◆ GOAL OF THE EXERCISE: Which lines in the records below contain the word "page"? Gather each of those lines and copy it in full.

═══ INFORMATION SHOWN ═══

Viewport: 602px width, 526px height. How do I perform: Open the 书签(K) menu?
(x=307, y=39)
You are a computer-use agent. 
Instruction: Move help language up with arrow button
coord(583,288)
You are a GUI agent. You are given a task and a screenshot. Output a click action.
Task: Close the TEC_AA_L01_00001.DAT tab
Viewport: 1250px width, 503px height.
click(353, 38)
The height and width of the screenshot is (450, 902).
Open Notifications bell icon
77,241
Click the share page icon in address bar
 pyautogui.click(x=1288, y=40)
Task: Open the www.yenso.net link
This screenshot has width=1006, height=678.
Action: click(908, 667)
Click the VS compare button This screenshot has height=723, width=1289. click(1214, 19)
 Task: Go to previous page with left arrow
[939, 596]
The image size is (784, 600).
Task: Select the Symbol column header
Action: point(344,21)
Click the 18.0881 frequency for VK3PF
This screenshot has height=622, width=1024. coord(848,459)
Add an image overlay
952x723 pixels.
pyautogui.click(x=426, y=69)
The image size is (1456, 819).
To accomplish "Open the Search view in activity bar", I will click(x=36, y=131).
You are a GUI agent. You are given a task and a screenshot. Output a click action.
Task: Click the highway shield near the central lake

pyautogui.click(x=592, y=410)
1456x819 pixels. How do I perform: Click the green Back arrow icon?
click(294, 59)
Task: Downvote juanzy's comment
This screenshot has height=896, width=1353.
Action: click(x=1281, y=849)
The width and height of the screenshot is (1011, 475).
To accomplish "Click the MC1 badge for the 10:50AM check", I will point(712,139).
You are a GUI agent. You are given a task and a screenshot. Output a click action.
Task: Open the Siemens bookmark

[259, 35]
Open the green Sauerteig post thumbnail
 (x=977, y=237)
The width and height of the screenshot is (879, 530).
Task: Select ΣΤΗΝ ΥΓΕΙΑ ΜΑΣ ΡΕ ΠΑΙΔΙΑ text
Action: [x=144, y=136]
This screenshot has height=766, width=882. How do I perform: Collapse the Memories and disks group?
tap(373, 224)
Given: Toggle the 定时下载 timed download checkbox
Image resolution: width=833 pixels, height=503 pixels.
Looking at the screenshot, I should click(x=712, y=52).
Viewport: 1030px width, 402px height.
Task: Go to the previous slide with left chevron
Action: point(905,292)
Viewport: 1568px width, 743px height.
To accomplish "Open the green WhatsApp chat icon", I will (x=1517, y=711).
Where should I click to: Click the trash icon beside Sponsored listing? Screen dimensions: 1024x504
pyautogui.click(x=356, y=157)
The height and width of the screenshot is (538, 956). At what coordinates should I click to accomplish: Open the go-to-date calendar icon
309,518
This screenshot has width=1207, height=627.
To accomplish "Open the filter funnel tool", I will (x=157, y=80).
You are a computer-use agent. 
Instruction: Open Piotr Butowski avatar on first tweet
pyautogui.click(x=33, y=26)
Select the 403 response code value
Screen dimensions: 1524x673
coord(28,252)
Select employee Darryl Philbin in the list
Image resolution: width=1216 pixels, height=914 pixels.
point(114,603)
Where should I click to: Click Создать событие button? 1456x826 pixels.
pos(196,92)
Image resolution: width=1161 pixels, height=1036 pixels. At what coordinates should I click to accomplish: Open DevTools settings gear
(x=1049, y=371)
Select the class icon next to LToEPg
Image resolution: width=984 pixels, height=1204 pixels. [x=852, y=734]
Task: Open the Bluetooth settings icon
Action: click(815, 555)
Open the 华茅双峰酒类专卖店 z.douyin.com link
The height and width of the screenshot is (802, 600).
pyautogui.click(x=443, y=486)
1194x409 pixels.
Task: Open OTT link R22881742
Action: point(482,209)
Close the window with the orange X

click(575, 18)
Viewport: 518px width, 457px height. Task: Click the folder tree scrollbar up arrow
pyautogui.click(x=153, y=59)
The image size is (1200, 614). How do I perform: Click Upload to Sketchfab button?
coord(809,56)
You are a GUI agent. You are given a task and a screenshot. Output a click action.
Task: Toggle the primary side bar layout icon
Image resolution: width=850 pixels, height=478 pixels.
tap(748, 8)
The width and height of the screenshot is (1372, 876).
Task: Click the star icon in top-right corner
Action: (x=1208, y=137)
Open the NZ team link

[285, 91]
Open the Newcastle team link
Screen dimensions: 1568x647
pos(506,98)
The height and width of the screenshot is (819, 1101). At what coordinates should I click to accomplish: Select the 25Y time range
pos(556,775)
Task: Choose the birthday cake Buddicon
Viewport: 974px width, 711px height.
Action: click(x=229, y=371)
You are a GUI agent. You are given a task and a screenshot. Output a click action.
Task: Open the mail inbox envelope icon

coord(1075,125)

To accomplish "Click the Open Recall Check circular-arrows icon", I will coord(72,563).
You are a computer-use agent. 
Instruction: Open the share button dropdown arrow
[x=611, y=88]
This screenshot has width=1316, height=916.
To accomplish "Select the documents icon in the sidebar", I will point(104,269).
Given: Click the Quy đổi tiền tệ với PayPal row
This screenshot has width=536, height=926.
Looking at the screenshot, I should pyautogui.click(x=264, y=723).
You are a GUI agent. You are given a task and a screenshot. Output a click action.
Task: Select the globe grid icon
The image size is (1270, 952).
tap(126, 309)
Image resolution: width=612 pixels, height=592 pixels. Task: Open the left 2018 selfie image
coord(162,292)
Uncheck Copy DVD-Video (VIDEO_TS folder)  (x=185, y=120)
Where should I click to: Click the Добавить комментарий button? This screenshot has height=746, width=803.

═══

◆ RESULT BELOW:
Click the share page icon in address bar
 Task: Go to previous page with left arrow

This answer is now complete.